That you’d get away with it.’ – ‘Well,’ Dathan said,

‘I’d rather drunk this than drink that smoke that the

Young ones drink, snuff up rather, that grass that grows

By the wall. Visions of golden cities,

That’s what it’s said to give you. Men of my age,

It makes us sick’. Dathan’s wife tipsily sang:

‘Where will our wedding breakfast be?’ – ‘I’d rather,’

Dathan said, ‘drink this than take that smoke stuff’.–

‘Some of the tribe of Judah,’ said the soldierly thief,

‘Mash up dates and add honey and water. It bubbles,

Bubbles you know.’ – ‘I suppose it’s against the law,’

Said the angelic thief, his gold hair moon-ensilvered. –

‘Nothing,’ Dathan said, ‘is against the law,

Because there is no law. It has to be written down,

Then it becomes law. Not that anybody can read it,

Except those that pretend they can. The bondage

Of unintelligible signs. That is well put,

Remember that.’ And Dathan’s wife went: ‘Unin-

Telligibubble.’ – ‘He’s coming down soon’,

Said the soldierly thief. ‘Still, I suppose it’s

Time we knew where we stood.
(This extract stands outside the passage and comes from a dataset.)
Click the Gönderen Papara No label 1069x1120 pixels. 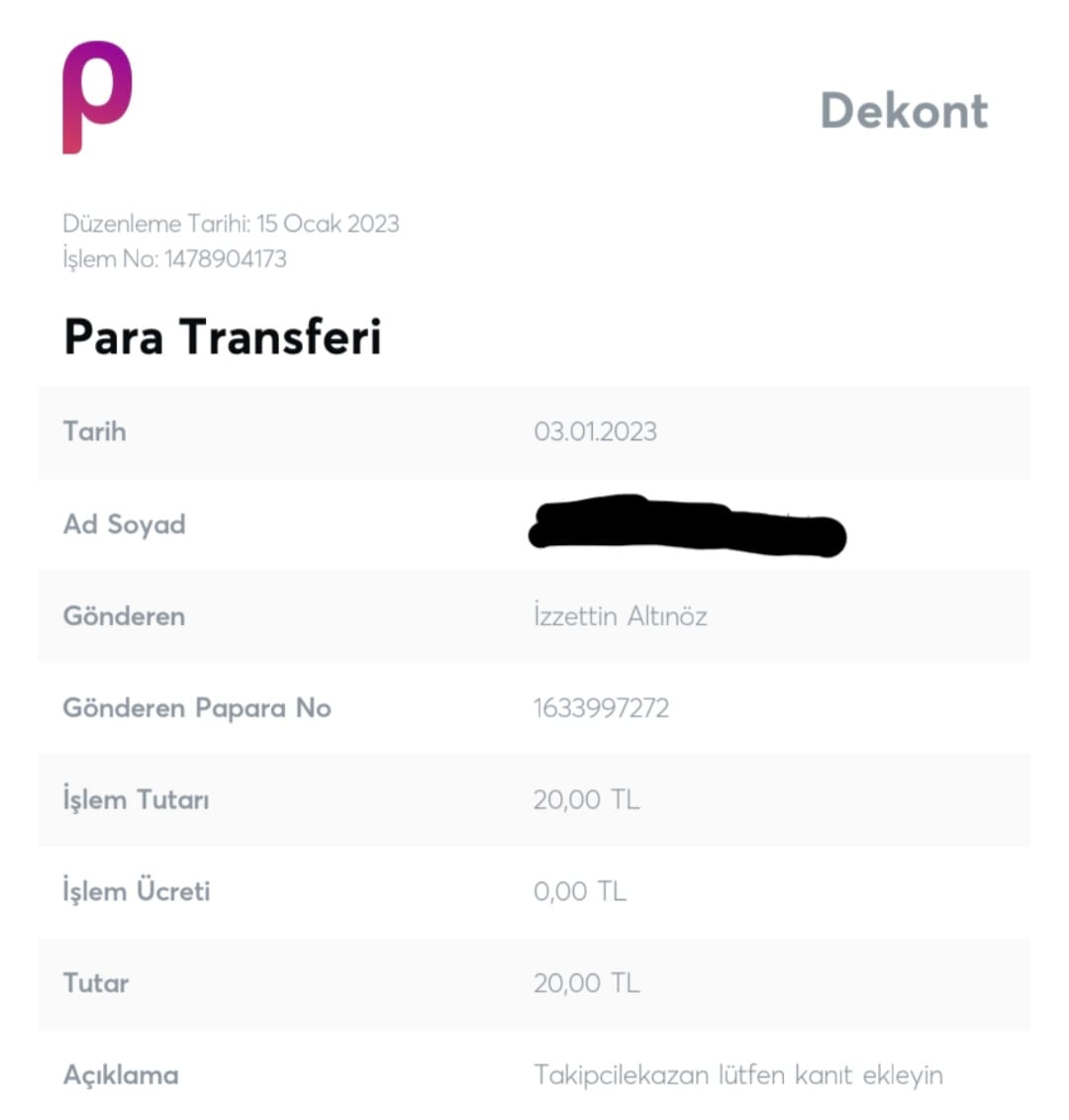click(x=197, y=708)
Then we get the law.’ –

‘We ought to have a sort of celebration,’

Dathan said, ‘not when he gets here, but before.

I suppose he’ll have a law against celebrations,

All nicely carved out.’ – ‘What will we celebrate?’

Asked the angel. – ‘Oh’, said Dathan, ‘we’ll think of

Something or other’ – ‘Rother,’ giggled his wife.

But it was not till the new moon that something or other

Got into the people, helped by palm-wine, date-wine.

Some drunken women were singing Miriam’s song

About the effigy:

His strength is the strength of the bull that charges in thunder,

His wonder is in the flow of the seed of men.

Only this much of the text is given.